ISSN: 2454-5031

www.ijlret.com | PP. 117-123

# Implementation of Optimized ALU for Digital System Applications using Partial Reconfiguration

## NAVEEN K H<sup>1</sup>, Dr. JAMUNA S<sup>2</sup>, BASAVARAJ H<sup>3</sup>

<sup>1</sup>(PG Scholar, Dept. of Electronics and Communication, Dayananda Sagar College of Engineering, Bangalore, India, Email ID: naveenkhss@gmail.com)

<sup>2</sup>(Professor, Dept. of Electronics and Communication, Dayananda Sagar College of Engineering, Bangalore, India, Email ID: jamuna-ece@dayanandasagar.edu)

<sup>3</sup>(Assistant professor, School of Engineering and Technology, Jain University, Bangalore, India, Email ID: basavaraj.ec@gmail.com)

**ABSTRACT:** Arithmetic Logic Unit (ALU) is an essential building block of any Central Processing Unit (CPU). Modern CPU's perform multiple operations which results in complex ALU design. This motivated us to design and implement an optimized ALU using partial reconfiguration. Partial Reconfiguration is well-defined as the ability of a single system to get reconfigured to accomplish numerous applications. Newer Xilinx FPGAs (few Spartan & Virtex series) offers the opportunities to be reconfigured by Partial Reconfiguration (PR) technique. The internal blocks of the ALU designed in this paper includes Adder, Subtractor, multiplier, shifter and Logical Block. The performance with respect to area and delay constraints is evaluated. The simulation results obtained validate the proposed concept.

**KEYWORDS:** Arithmetic Logic Unit, Central Processing Unit, Field programmable gate arrays, Partial Reconfiguration.

#### 1. INTRODUCTION

In general, reconfiguration of Field Programmable Gate Array (FPGA) is done by resetting the device. While in partial reconfiguration (PR), the FPGA can be reconfigured during runtime. Partial Reconfiguration is the method of reconfiguring only a certain portion of the hardware circuitry without interrupting the rest of the operations [1]. High end FPGAs like Virtex and Spartan series manufactured by Xilinx vendors has provided such features. High-level applications and algorithms in different areas have been attempting to incorporate the partial reconfiguration concept into their design to boost their performance. NASA deep space mission is one of the typical examples of such scenarios, which requires high reliability involving mission safety or other critical tasks. Such applications rely increasingly on FPGAs to support their computing requirements.

SRAM based FPGA is a multiprocessing device where the modules operate concurrently within the same chip. The benefit of such device is that its memory can be reconfigured at any time. Partial reconfiguration enhances the SRAM based FPGA by reconfiguring only certain portion of the chip without resetting the device [2].
════════
Description of the task: Continue the paper on implementing an optimized ALU with partial reconfiguration, picking up right after its last sentence.

Material:
════════
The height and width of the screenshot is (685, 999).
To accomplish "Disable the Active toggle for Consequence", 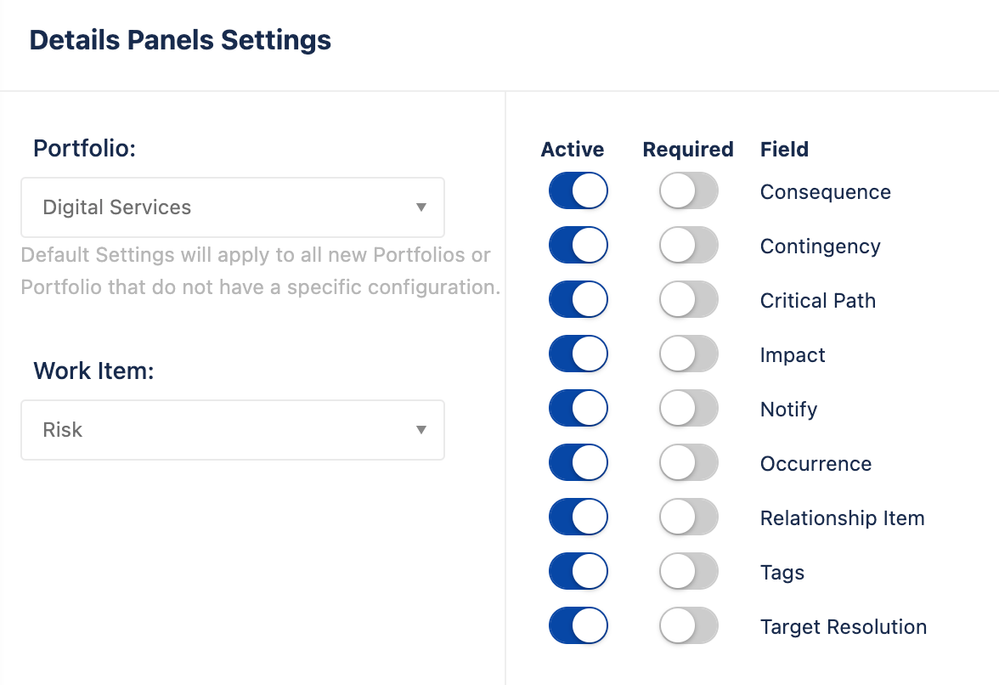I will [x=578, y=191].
════════
Written response:
ALU is the arithmetic and logic unit of a processor. It contributes highest power density location and occupies more circuit area [3]. PR concept is been used in this paper to design an optimized ALU that satisfy the performance requirements.

This paper is organised into 5 sections, Section 1 gives the introduction, Section 2 describes the related work carried out in understanding the PR concept, Section 3 explains the design and implementation of ALU using PR concept, Section 4 shows the simulation results and section 5 concludes the paper.

#### 2. RELATED WORK

### 2.1 Partial Reconfiguration Design Flow

PR design flow is divided as difference based and module based design flows. In general, modular design flow allows for simultaneous development of different modules with together complete the design of an FPGA. This design procedure is most commonly used by engineering and programming teams who must coordinate efforts to save time and money. Modular design also allows a team to modify non-working or unstable modules without affecting those which are functioning properly. Difference-based partial reconfiguration follows a different design flow. This approach requires the creation of a bit stream file which only includes design differences from one design to another.

NC3PS-2016 117 | Page



Figure 1: Partial Reconfiguration design flow.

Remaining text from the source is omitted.